0

My ruby script filters a log and generates a hash like this

scores = {"Rahul" => "273", "John"=> "202", "coventry" => "194"}

by skipping multiple values for a key which is obvious

log file will be like this

Rahul has 273 Rahul has 217 John has 202 Coventry has 194

Is it Possible to generate something like this

scores = {"Rahul" => "273", "Rahul" =>"217",
          "John"=> "202", "coventry" => "194"}

scores = {"Rahul" => "273","217",
          "John"=> "202", "coventry" => "194"}

Is there a way to forcefully write into a hash even though the key is already existing in the hash

I will be grateful to any help or suggestions

Hameed Basha
  • 13
  • 1
  • 7
  • It looks like you want a data structure where the hash values are arrays, e.g. `{"Rahul" => ["273","217"], "John"=> ["202"], "coventry" => ["194"]}`. – Darshan Rivka Whittle Mar 14 '18 at 09:19
  • @Darshan Not necessarily arrays all I want is my script should not skip writing the value into the hash though the key already exists – Hameed Basha Mar 14 '18 at 09:29
  • _"My ruby script filters a log and generates a hash like this"_ – how? Please show your code. – Stefan Mar 14 '18 at 09:36
  • @Stefan Here is the code: Scores = Hash.new; file = 'LOG.txt'; F = File.open(file,'r'); F.each do |line|; score = line.split('has')[1]; player = line.split('has')[0]; scores.store(player,score); end. – Hameed Basha Mar 14 '18 at 10:03
  • 1
    @HameedBasha: "not necessarily array" - yes, necessarily arrays, if you want to keep all the values.
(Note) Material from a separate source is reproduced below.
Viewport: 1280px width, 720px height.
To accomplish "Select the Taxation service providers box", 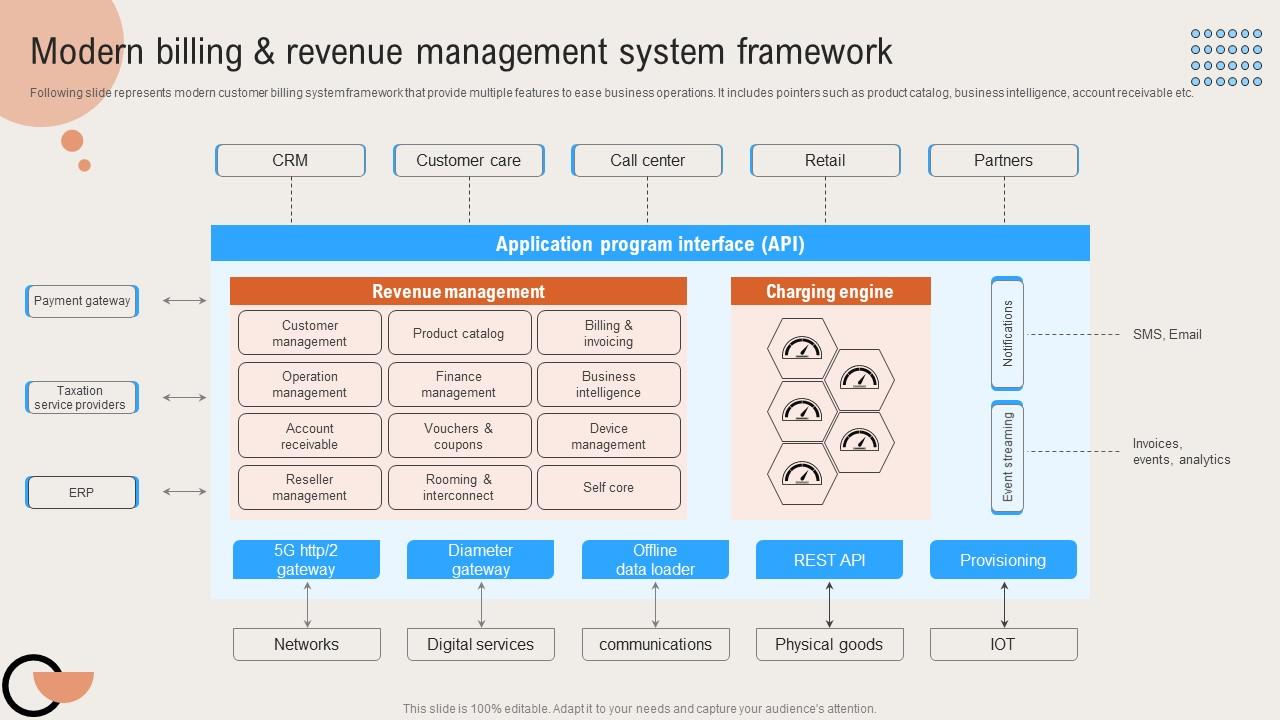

If you want to keep only the last value, then you simply write it normally. No "force" needed. – Sergio Tulentsev Mar 14 '18 at 10:22
  • @HameedBasha: "all I want is my script should not skip writing the value into the hash" - it does not skip already. No work needed. :) – Sergio Tulentsev Mar 14 '18 at 10:28
  • @SergioTulentsev If the key is existing in the hash then it is skipping the writing of duplicate key and its value into hash. how can we append a value for an existing key – Hameed Basha Mar 14 '18 at 10:39
  • 2
    @HameedBasha by definition, hashes cannot contain duplicate keys. Keys in a hash are always unique. – Stefan Mar 14 '18 at 10:45
  • @HameedBasha: yes, it doesn't add a duplicate key, but it overwrites the old value for that key. So, not skipping. – Sergio Tulentsev Mar 14 '18 at 10:46
  • 2
    @HameedBasha: "how can we append a value for an existing key" - now that we established that we need arrays as values, you can no longer do `scores.store(player, score)`. Rather something like `scores[player] ||= []; scores[player].push(score)` – Sergio Tulentsev Mar 14 '18 at 10:48
  • I was searching a way to append multiple values to the existing key.Thanks all for your inputs – Hameed Basha Mar 16 '18 at 05:54

2 Answers2

4
"Rahul has 273 Rahul has 217 John has 202 Coventry has 194".
  scan(/(\w+) has (\d+)/).group_by(&:shift)
#⇒ {"Rahul"=>[["273"], ["217"]],
#   "John"=>[["202"]],
#   "Coventry"=>[["194"]]}

For the values flattening please check the comment by Johan Wentholt below.

Aleksei Matiushkin
  • 119,336
  • 10
  • 100
  • 160
  • 4
    `group_by(&:shift)` – the kind of code that keeps me awake at night ;-) – Stefan Mar 14 '18 at 09:53
  • @Stefan :) indeed, but here it’s called on the result of `scan` which is always a temporary array, so here it’s safe. – Aleksei Matiushkin Mar 14 '18 at 09:55
  • 1
    And for removing the nested arrays you can call `.each_value(&:flatten!)`, resulting in: `{"Rahul"=>["273", "217"], "John"=>["202"], "Coventry"=>["194"]}`. – 3limin4t0r Mar 14 '18 at 10:06
  • @Stefan I actually find `group_by(&:shift)` very useful when the first value is the identifier and the continuing values are data points. I use this quite a bit when aggregating data since it is better than `group_by(&:first)` followed by dropping the first value or selecting all but the first value – engineersmnky Mar 14 '18 at 14:40
  • @engineersmnky despite the additional nesting? – Stefan Mar 14 '18 at 14:49
  • @Stefan yes because I am usually aggregating rows of data and I intend to retain the row data in groups so it becomes `{identifier: [[row],[row],[row]]}` – engineersmnky Mar 14 '18 at 14:50
1

To store your scores, you could create a hash which has an empty array as its default value:

scores = Hash.new { |hash, key| hash[key] = [] }

scores['Rahul'] #=> [] <- a fresh and empty array

You can now extract the values from the log and add it to the respective key's value. I'm using scan with a block: (using the pattern from mudasobwa's answer)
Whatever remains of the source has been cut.